** BRIEF **
Only a number is wanted: how many lines of the entries include the string "icon"?

(Stored items)

##############################

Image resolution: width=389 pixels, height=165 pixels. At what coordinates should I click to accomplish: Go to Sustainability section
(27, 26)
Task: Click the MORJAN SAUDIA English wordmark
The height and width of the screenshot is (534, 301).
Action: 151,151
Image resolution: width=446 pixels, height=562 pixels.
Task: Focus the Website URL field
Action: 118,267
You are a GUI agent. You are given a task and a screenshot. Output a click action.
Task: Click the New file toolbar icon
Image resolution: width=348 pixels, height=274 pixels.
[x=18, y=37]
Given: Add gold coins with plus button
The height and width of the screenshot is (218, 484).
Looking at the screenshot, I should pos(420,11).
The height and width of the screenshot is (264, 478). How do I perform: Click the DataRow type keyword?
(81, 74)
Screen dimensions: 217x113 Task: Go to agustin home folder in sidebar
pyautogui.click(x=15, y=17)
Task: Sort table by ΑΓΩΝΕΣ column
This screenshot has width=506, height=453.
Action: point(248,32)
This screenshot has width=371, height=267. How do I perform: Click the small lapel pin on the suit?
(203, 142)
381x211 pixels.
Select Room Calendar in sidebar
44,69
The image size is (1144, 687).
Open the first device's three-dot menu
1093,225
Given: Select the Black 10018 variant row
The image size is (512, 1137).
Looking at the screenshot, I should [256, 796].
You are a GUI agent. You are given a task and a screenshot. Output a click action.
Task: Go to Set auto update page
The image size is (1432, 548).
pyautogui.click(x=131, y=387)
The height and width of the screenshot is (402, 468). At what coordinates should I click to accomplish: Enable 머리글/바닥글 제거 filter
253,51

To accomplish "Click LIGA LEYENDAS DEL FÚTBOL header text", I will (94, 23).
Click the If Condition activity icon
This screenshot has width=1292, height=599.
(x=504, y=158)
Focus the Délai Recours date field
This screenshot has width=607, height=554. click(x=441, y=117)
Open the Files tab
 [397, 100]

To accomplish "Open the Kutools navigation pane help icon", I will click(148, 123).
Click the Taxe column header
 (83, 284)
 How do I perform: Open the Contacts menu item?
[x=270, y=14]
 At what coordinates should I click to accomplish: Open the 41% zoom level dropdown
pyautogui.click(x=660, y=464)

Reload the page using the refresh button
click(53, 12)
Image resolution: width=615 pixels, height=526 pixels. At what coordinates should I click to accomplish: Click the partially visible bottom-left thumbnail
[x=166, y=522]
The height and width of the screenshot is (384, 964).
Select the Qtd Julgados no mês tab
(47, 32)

##############################

** OUTPUT BELOW **
3